[Stored data]
-- Opening Marker --

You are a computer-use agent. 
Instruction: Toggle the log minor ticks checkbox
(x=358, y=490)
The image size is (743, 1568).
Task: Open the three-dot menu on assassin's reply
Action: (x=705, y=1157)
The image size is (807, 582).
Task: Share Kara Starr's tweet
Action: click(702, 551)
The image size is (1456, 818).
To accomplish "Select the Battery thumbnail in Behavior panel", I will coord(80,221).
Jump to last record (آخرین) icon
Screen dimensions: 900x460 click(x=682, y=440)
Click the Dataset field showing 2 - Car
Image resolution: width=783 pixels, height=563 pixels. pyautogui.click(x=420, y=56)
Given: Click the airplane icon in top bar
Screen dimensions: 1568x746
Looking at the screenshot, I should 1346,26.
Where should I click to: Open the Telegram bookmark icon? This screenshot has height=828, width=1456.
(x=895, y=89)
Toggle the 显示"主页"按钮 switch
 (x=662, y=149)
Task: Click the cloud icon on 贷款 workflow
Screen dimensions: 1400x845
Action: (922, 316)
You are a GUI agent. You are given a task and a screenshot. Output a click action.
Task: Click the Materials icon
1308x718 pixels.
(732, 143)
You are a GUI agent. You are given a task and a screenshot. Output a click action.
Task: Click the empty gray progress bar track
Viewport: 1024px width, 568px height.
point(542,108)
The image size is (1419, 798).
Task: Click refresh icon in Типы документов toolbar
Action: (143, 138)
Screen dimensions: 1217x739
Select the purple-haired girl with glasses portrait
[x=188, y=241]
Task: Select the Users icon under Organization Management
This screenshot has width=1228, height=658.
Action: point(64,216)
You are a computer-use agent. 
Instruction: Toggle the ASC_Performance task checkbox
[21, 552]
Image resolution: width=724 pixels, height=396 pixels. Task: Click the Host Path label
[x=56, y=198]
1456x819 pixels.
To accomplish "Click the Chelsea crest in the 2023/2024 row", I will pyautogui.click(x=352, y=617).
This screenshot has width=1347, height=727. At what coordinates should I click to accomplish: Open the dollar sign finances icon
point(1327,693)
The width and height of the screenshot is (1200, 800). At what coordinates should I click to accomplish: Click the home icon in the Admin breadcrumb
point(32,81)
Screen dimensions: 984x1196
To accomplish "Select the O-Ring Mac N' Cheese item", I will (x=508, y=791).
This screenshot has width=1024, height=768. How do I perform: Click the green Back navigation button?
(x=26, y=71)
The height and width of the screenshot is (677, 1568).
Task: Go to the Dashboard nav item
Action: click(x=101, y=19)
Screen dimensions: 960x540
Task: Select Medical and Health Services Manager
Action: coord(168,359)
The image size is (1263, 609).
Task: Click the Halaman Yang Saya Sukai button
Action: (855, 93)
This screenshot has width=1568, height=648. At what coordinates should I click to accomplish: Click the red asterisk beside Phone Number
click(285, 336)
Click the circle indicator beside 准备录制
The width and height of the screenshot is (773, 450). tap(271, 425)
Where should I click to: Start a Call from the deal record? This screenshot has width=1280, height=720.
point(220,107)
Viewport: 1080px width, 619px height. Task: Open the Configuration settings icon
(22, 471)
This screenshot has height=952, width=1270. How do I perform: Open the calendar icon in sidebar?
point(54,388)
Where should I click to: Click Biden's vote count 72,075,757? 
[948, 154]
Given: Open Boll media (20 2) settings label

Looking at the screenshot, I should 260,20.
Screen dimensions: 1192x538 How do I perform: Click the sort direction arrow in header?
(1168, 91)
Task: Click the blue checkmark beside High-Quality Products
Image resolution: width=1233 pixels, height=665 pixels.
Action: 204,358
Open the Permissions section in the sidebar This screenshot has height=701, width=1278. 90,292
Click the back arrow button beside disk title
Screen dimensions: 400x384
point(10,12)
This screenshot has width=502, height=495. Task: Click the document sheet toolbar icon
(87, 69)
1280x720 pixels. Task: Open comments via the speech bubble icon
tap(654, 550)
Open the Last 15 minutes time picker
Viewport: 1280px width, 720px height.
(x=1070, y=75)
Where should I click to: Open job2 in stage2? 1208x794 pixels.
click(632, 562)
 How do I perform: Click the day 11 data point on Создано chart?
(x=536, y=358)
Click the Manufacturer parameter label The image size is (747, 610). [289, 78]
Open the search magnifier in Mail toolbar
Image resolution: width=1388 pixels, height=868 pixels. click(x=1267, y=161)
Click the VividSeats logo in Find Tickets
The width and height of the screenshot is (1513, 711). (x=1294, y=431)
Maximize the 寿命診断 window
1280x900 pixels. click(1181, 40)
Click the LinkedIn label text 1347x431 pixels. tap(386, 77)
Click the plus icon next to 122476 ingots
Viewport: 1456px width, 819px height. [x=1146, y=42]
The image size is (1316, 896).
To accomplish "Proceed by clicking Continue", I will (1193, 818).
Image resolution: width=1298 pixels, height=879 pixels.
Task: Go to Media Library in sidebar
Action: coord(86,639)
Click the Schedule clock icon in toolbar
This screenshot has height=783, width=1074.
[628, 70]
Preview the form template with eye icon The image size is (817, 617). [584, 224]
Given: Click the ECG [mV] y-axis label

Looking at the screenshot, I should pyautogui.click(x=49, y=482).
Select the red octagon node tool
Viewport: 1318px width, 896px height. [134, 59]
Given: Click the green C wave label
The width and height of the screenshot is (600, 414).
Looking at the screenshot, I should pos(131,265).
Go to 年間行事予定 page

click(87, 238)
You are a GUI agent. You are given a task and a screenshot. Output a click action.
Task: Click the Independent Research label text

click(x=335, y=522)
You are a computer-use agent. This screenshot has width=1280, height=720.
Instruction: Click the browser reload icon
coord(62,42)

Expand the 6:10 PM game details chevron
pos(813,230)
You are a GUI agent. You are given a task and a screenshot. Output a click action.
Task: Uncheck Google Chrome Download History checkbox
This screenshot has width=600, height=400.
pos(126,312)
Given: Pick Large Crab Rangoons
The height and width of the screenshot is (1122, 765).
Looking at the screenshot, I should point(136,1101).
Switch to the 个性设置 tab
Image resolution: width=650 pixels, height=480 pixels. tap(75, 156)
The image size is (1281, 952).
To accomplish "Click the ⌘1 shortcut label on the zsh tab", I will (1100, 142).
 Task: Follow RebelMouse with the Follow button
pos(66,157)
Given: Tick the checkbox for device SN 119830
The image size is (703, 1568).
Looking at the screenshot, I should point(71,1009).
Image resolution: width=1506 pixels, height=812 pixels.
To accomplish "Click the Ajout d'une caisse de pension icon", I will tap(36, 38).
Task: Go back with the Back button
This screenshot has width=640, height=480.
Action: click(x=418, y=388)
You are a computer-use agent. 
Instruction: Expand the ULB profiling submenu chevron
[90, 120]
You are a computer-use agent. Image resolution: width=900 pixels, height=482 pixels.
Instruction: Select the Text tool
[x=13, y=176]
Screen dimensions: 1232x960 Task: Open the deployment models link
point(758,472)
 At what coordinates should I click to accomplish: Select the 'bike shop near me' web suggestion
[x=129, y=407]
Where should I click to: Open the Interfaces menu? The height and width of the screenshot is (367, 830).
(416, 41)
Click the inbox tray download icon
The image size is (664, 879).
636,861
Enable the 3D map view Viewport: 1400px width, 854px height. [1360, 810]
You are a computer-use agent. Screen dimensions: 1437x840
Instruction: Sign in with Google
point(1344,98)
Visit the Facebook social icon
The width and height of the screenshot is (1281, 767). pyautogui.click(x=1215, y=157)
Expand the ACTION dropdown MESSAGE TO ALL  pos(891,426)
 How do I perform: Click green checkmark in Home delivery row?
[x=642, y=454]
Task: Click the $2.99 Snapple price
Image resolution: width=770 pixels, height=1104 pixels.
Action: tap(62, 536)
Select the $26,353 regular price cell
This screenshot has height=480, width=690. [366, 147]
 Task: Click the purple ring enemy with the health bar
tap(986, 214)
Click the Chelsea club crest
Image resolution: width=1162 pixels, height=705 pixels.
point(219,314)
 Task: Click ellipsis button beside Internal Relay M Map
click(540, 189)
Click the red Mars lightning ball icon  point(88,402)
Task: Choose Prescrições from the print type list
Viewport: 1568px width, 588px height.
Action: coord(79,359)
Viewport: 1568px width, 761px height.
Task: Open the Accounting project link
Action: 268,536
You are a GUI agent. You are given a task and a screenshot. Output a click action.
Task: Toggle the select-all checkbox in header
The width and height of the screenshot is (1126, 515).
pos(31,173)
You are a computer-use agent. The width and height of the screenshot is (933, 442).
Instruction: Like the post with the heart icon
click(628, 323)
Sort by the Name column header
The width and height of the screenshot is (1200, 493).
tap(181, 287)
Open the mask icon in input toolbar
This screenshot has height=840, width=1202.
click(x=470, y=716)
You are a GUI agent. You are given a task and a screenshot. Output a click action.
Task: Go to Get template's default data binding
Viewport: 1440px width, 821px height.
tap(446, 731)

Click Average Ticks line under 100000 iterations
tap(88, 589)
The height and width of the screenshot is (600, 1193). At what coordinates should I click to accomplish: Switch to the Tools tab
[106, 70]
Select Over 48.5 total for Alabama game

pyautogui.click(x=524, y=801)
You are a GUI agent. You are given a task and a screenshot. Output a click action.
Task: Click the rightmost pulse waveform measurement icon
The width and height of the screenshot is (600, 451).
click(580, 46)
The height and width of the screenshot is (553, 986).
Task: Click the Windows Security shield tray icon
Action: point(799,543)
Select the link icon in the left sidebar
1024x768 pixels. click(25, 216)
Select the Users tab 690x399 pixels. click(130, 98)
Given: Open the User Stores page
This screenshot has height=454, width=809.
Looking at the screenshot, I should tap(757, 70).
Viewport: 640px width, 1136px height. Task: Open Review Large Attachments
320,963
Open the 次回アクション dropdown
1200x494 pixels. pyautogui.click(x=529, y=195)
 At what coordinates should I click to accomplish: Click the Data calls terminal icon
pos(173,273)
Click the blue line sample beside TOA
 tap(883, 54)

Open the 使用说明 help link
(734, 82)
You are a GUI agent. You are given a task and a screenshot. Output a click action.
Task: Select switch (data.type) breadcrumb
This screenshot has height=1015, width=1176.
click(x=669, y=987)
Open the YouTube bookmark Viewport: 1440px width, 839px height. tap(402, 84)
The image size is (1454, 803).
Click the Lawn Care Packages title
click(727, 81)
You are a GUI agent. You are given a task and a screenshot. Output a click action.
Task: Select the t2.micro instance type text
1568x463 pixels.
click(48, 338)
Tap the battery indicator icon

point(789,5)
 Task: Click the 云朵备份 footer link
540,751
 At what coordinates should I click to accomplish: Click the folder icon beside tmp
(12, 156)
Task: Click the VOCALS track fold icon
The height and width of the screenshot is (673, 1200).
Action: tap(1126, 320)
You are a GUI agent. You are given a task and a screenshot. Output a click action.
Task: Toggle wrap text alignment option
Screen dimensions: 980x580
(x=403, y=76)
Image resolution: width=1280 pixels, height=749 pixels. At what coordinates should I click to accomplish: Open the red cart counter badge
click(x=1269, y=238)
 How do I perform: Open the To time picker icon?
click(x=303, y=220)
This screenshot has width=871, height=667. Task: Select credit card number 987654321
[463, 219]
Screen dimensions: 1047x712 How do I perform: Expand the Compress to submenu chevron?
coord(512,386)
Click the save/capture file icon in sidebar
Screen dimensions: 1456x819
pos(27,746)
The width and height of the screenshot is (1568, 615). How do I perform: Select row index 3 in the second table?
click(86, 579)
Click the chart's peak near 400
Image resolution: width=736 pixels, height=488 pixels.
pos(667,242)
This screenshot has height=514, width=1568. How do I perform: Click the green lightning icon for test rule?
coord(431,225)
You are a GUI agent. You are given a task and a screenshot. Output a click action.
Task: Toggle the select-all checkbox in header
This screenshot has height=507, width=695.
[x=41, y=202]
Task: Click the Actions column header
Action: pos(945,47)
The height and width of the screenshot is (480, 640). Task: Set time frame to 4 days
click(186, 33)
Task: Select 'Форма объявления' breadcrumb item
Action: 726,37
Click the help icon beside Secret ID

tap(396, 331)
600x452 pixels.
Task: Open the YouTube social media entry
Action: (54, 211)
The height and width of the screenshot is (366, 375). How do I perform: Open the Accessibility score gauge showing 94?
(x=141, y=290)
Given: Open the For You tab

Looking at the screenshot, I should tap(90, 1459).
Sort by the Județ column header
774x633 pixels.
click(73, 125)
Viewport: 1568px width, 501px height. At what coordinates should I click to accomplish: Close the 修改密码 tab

-- Closing Marker --

• Brief
Please go line by line through the records above, copying each one that holds the string "Chelsea".

• Result for this task
To accomplish "Click the Chelsea crest in the 2023/2024 row", I will pyautogui.click(x=352, y=617).
Click the Chelsea club crest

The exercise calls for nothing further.